0. Glossary

Natural Language Processing (NLP): NLP is a field of linguistics and machine learning focused on understanding everything related to human language.
Large Language Model (LLM): A large language model (LLM) is an AI model trained on massive amounts of text data that can understand and generate human-like text, recognize patterns in language, and perform a wide variety of language tasks without task-specific training.
RNN: A recurrent neural network processes text sequentially, one word at a time, maintaining a hidden state that gets updated at each step to remember information from earlier in the sequence.
Transformer: A transformer processes all words in parallel and uses attention mechanisms to let each word directly look at and gather information from all other words in the sequence.
LLM Quantization: LLM quantization is a technique that shrinks large language models by reducing the precision of their numerical weights (e.g., from 32-bit to 8-bit or 4-bit integers), making them smaller, faster, and more efficient for deployment on devices with limited memory, while ideally preserving most of their performance.
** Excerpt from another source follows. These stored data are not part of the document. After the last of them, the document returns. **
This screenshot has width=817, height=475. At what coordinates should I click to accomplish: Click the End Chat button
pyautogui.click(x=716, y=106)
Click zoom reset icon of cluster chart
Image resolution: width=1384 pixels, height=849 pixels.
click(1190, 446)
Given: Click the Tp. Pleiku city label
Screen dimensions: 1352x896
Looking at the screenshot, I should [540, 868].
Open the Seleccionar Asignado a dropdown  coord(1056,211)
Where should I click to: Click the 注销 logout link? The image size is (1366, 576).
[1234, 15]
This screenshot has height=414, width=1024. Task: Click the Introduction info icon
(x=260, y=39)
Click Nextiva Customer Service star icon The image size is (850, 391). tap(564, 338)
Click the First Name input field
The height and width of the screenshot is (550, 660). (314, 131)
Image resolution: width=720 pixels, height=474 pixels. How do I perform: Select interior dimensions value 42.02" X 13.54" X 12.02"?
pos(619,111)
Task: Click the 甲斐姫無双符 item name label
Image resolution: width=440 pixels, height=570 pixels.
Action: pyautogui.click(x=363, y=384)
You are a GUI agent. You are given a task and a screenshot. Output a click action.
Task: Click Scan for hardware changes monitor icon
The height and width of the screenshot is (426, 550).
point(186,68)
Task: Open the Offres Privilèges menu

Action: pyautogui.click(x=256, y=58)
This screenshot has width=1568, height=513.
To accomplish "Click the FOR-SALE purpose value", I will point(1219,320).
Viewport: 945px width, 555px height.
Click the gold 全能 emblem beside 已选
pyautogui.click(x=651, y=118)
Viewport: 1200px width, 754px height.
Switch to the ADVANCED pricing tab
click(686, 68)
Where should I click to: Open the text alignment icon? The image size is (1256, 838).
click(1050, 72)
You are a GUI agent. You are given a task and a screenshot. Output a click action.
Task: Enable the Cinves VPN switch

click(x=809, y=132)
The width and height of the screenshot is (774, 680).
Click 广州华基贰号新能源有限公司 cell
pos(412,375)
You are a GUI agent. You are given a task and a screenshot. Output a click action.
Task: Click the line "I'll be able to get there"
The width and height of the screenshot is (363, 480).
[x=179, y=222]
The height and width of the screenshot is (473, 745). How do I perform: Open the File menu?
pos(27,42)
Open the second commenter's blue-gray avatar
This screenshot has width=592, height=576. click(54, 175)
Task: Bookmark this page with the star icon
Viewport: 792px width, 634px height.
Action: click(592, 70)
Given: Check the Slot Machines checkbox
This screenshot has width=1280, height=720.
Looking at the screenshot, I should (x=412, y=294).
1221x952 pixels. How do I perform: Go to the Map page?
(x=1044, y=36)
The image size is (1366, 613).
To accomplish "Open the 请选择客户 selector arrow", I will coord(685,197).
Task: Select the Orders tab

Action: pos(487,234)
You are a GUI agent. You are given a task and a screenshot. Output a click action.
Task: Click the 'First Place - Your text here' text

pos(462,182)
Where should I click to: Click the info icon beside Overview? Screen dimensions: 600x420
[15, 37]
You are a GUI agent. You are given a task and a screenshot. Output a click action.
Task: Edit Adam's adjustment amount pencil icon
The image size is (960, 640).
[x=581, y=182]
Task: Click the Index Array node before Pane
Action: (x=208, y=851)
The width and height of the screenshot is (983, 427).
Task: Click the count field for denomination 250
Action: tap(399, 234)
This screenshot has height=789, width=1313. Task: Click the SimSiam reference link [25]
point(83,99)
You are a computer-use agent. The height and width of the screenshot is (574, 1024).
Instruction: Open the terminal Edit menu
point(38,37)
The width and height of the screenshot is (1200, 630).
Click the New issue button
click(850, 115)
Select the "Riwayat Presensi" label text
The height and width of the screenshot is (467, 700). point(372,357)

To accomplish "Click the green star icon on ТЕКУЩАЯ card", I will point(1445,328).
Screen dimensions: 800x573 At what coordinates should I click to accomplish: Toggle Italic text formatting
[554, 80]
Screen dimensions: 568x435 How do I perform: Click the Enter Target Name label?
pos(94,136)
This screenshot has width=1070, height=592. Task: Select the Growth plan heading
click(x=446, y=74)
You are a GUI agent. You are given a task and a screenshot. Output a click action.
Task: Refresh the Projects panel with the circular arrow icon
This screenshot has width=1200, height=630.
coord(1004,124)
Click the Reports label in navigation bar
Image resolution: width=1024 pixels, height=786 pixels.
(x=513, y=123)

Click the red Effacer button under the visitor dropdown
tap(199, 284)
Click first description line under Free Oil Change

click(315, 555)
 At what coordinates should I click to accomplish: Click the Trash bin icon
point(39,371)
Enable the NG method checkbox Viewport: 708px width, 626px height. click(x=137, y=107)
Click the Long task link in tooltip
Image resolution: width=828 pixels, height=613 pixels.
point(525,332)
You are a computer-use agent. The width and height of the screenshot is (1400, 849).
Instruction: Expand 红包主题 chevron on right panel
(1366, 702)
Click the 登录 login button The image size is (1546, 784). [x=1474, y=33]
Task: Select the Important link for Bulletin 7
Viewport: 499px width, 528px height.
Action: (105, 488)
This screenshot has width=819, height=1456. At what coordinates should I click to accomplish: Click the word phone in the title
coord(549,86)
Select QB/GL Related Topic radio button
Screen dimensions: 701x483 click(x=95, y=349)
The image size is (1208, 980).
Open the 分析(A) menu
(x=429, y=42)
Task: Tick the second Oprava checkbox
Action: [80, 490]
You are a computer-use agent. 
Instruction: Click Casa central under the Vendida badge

This process lowers memory usage, speeds up inference (predictions), and allows models to run on consumer hardware, though it involves a trade-off with potential minor accuracy loss.
Embedding: In machine learning, embeddings are dense, low-dimensional numerical vector representations of complex, high-dimensional data (like words, images, or users) that capture semantic meaning, placing similar items closer together in a vector space.